The ACU Ethics Hub is celebrating the 30th anniversary of Ex Corde Ecclesiae with a ‘Masterclass on Any Catholic University’, exploring how various member groups are understood in the Catholic intellectual tradition. In this lesson, Professor Ramsay explores the role of marketing and communications staff.

 

ACU Melbourne Campus interior.

Marketing means creating and serving a market, and that may not sound suitable for a Catholic institution. But it is.

Without a market with which to interact universities would have no steady stream of enrolments and without these, we are like the symphony orchestra playing to itself in an empty Opera House. So how do you market in a way that respects the position of Ex Corde Ecclesiae on universities, faith and reason?

The first step, as always in the Catholic university, is truth. Marketing involves communication, and marketing departments often include comms functions. Communication should always be of the truth. That does not of course mean saying the whole truth, and in the same way, to every person and in every context. But it does mean that what we do say must be true; that if we are not sure, we shouldn’t say it; that if it sounds misleading or ambiguous, we should rephrase it; and that marketing staff, and all staff, should aim at being truthful in their work.

“Good marketing involves just about every skill of human intelligence and imagination. First, there are words and messages.”

Truthfulness means literally being full of truth – having truth in you so that your first thought is not how to sell but how to draw attention to the truth so as to sell. Truthfulness has to be worked at. None of us is as truthful as we would like to be. Truthfulness is built up by qualities such as personal honesty, striving for accuracy, valuing objectivity, scrutinising our first or most compelling thoughts, allowing others in to express their view, developing grace at accepting critique.

Good marketing involves just about every skill of human intelligence and imagination. First, there are words and messages. In our news-cycle driven age, with social media having chopped down drastically the capacity of people to follow a lengthy or complicated line of reasoning, messages have to be short and concise – which can make it harder to be accurate, and which certainly requires greater imagination. Catholic university marketers can get their message down to short, memorable, truthful statements – and then recall ‘and I must somehow convey Catholic faith or ideals in this.’ It is obviously much easier, and probably more effective, to include the Catholic dimension in the thought and phrase from the beginning.

 

Marketing continued...

There can be fear that the message will sound too pietistic if faith is included, or that it will put off non-Catholic people. Yet this need not be so, and indeed part of the art of the Catholic marketer is to explain honestly the university’s faith position and its welcome of all who believe they can flourish within that position. Authenticity, accurately capturing who we are, matters. It also appeals to those from other traditions who are open to consider a Catholic environment. People who are not Jehovah’s Witness can still respect the authenticity of their street missions. Long-term, then, there is good sense, and business advantage in presenting authentically.

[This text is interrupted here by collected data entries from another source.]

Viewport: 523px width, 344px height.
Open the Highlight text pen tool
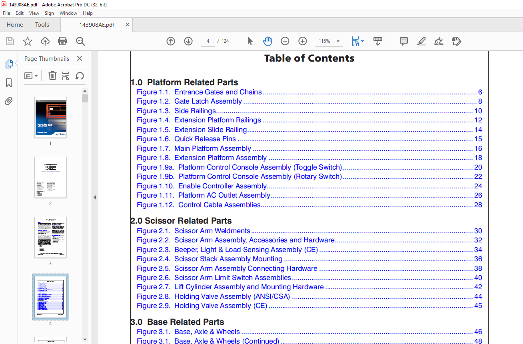click(421, 41)
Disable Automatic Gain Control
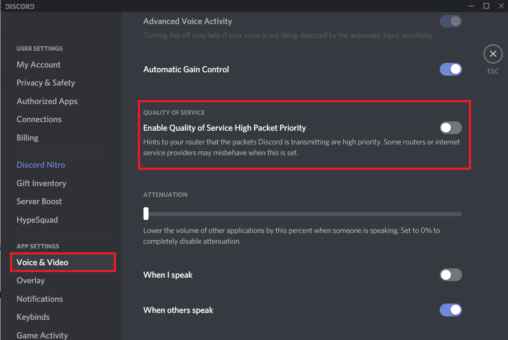 (x=450, y=69)
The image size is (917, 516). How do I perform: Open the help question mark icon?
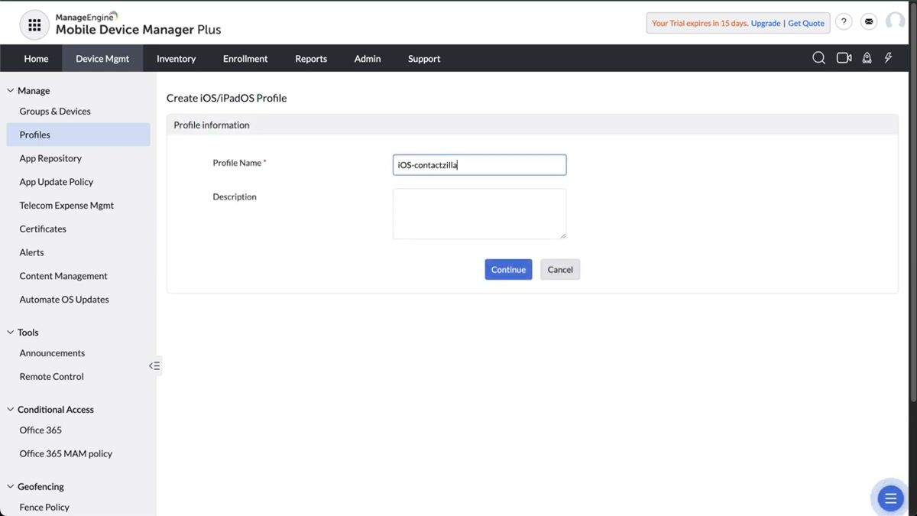click(x=843, y=21)
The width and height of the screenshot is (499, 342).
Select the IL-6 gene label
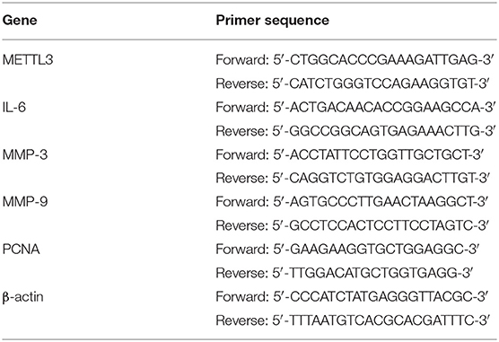[x=14, y=108]
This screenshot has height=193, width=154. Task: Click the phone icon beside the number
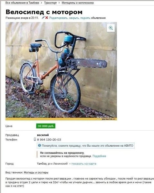35,139
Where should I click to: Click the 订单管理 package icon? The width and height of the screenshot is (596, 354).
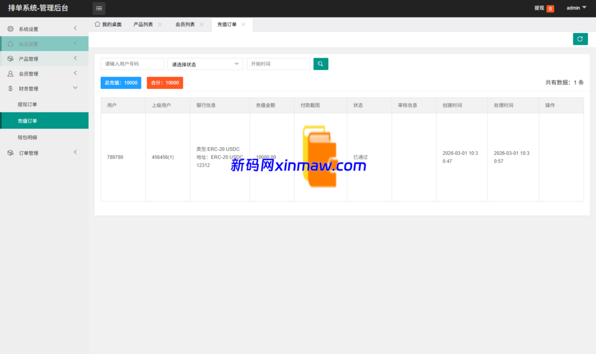point(9,153)
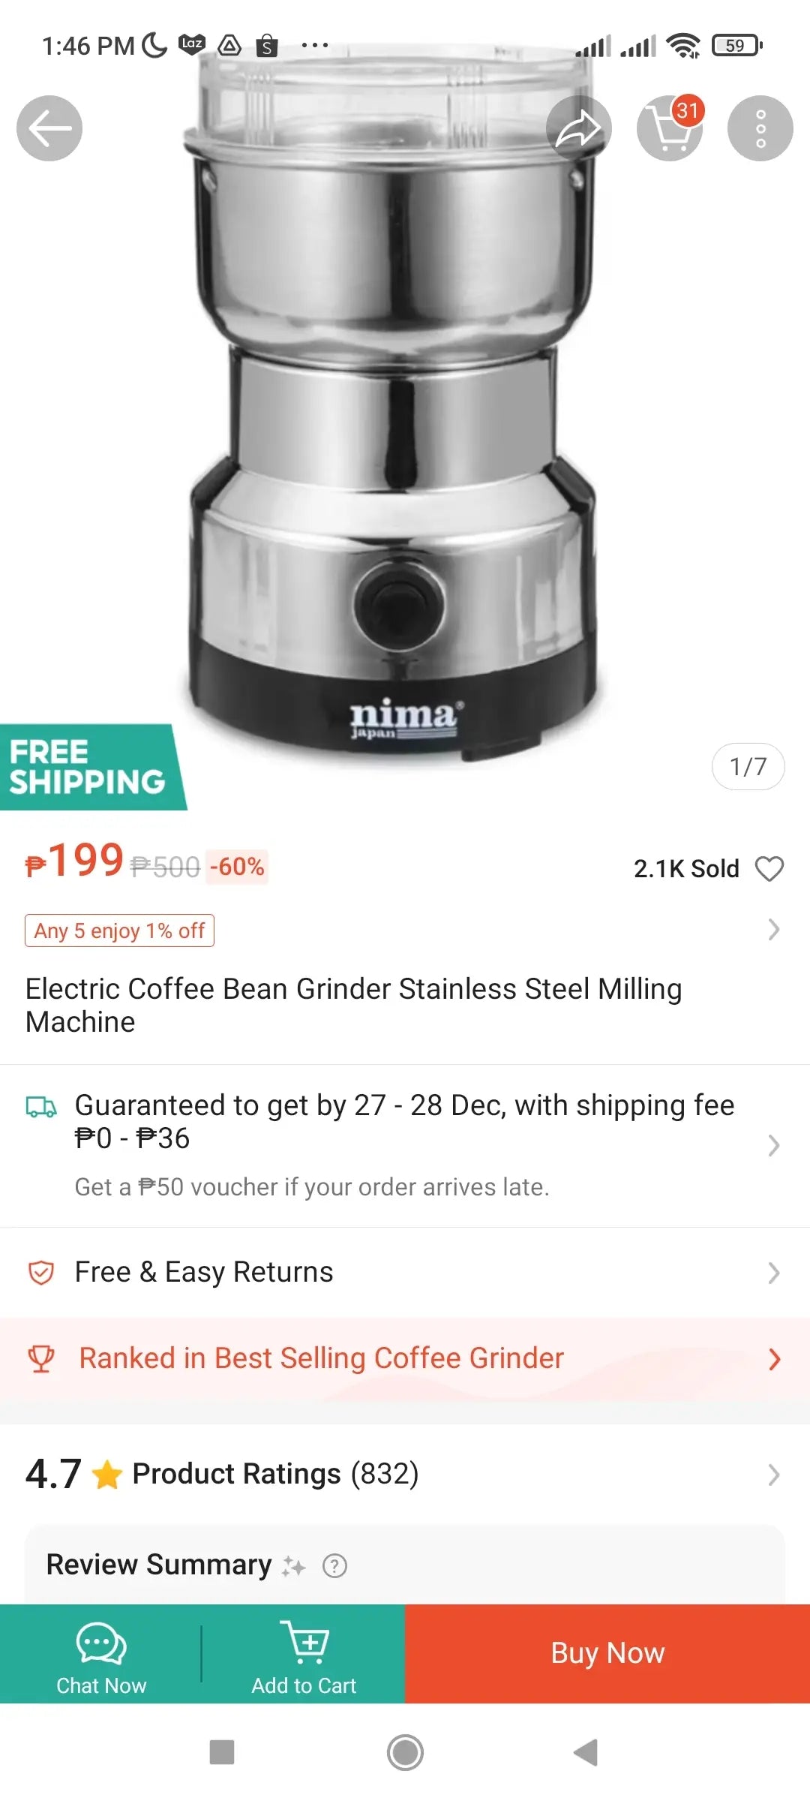The width and height of the screenshot is (810, 1801).
Task: Tap Android recent apps square button
Action: tap(222, 1752)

In addition, it is perfectly possibly to be orthodox in theology and commitment but not conservative, old-fashioned, staid in communication. Catholic university messages can have the colour and appeal that comes from today’s youth world – particularly the vast and colourful world of Catholic youth media and events.

And speaking of colour – part of marketing is also images.

There is a whole theology of colour within the Tradition (green for Ordinary, black or deep purple for Lent and Advent, blue for the Virgin Mary etc). And then beyond colour, there is in iconography a set of beautiful, simple images associated with particular saints or events. These are common Catholic messaging tools that Catholic audiences worldwide will pick up on, including subliminally which is how these have always been used. The combination of meaningful colour, iconographic links and the colour and vibrancy of Catholic youth events gives a wonderful pallet for Catholic marketing.

More philosophically, marketing helps us raise the existential question of why we have Catholic universities at all.

The first institutions we would identify as universities were set up by Catholic authorities to take advantage of specialist teachers, in particular the then-new Orders of Dominicans and Franciscans, and to democratise the insights they brought by sharing their words more widely with future priests, lawyers, doctors, clerks. Specialism, expertise, students, shared minds, professional training, theological development, practically all of the elements of Catholic universities today, were there from the start.

To maintain these in today’s complex world involves the skill of the marketer to capture in word and image both a tradition and a future; to bring together worldly realities with youthful ideals; to open up moments we all remember fondly from our youth to those whose youth is still emerging. Catholic marketing then is a great work of harmonising faith and reason; not just selling but in marketing’s own way ‘spreading the word’. And for all of us working in a place of words, under the Word which was there from the beginning, our marketing is a public statement of our self-understanding and so is of immense value to us all.

Students walking inside an ACU Campus building.